初めて読む作家。ただ作者のアニメのお仕事の方で、お名前には聞き覚えがあった。『ノワール』は何話か観たし、そのOPテーマは今もiPodでよく聴いている。
実を言えば本命は別というか、ほんとは『機龍警察』を買おうとしたのだが、すぐ隣にこの『機忍兵零牙』があり、名前もなんだか似てるし、なんか先読んどいたほうがいいのかなあと思って一緒に買ったのだった。しかして読んでみれば、どうも別に『機龍警察』と繋がったお話ではないっぽい(考えられるとしたら「本当の世界」がそっちだったということは……いやまあ、ないかな? まだ読んでないのでわからないけど)。

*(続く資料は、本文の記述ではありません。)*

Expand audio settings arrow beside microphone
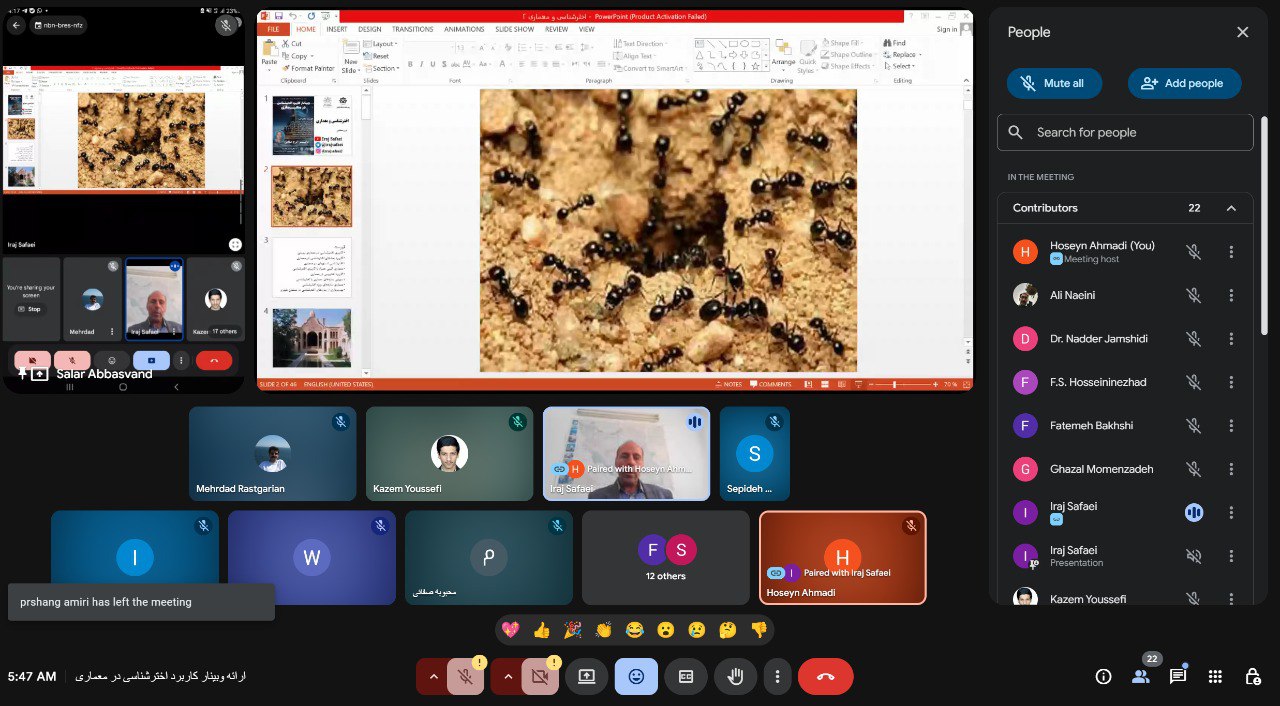The image size is (1280, 706). tap(432, 677)
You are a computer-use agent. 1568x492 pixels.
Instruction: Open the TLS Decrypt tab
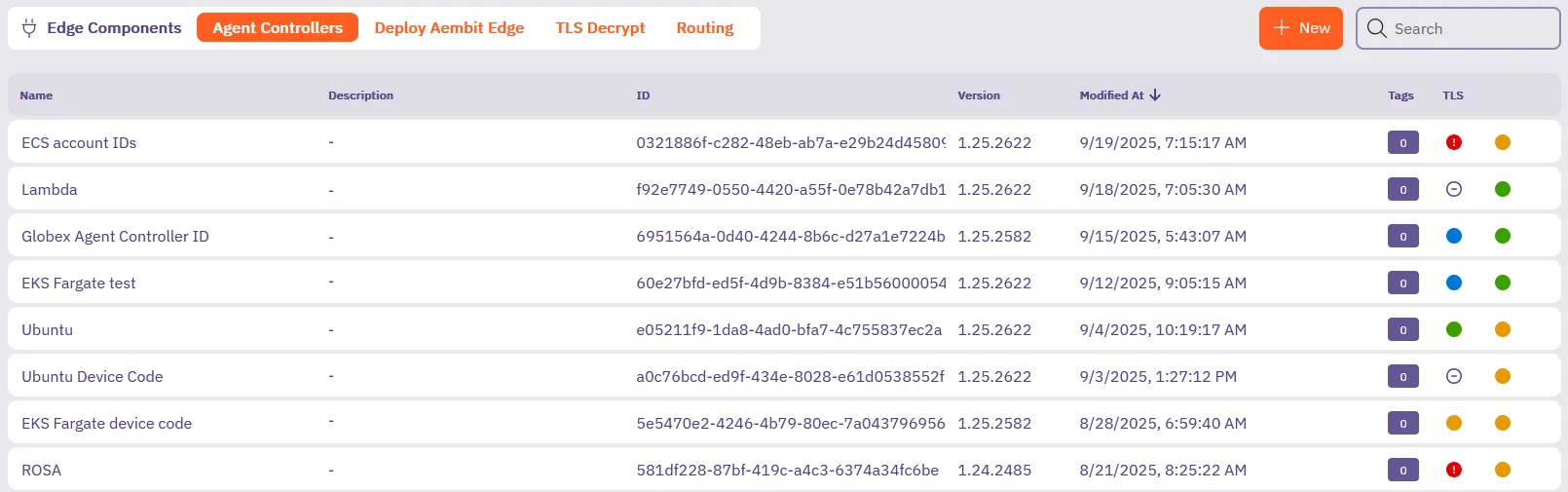tap(600, 28)
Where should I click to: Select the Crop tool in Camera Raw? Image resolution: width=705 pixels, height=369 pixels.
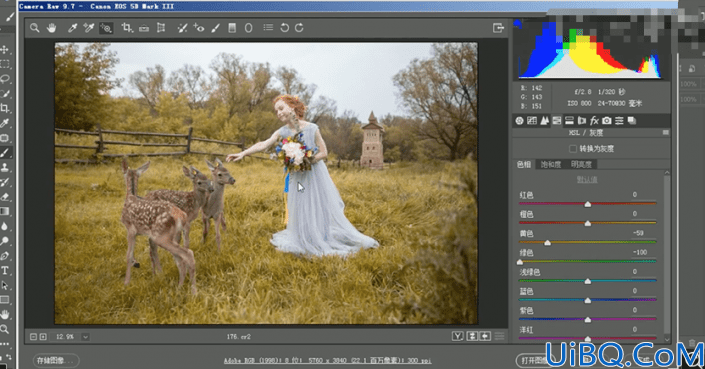(x=127, y=28)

次元を股にかけて悪事を働く闇組織・無限王朝に対抗するは光の忍び、光牙。忍者が――作中ではあくまで「忍び」だけども――出てくるのに、舞台となる世界を和とも洋ともつかない、どこともしれぬあやふやな世界にしているのは、光牙と無限王朝は永劫に戦い続けるさだめにあり、これはその中のほんの一幕にすぎないということか。うろんな世界観でSFめいた忍法を用いる、忍び装束に身を包んだ異能の超常者たちが命を削り合うあたり、ニンジャスレイヤーと通ずるところがある。というか、ニンジャスレイヤー以外にもこんなトンデモニンジャアクション小説があったんだな、という気持ち。まあ作品が刊行されたのはツイッターでニンジャスレイヤーが連載され始めるより前だし、ルーツになっているのは山田風太郎の忍法帖ものとかなのだろうけど……そちらはまだあまり触れてないので、やっぱり思い起こすのはこちらなのだった。「零牙参上」とか登場するときに必ずアイサツするところとか……それともこれも実は山田風太郎がルーツだったりするのか?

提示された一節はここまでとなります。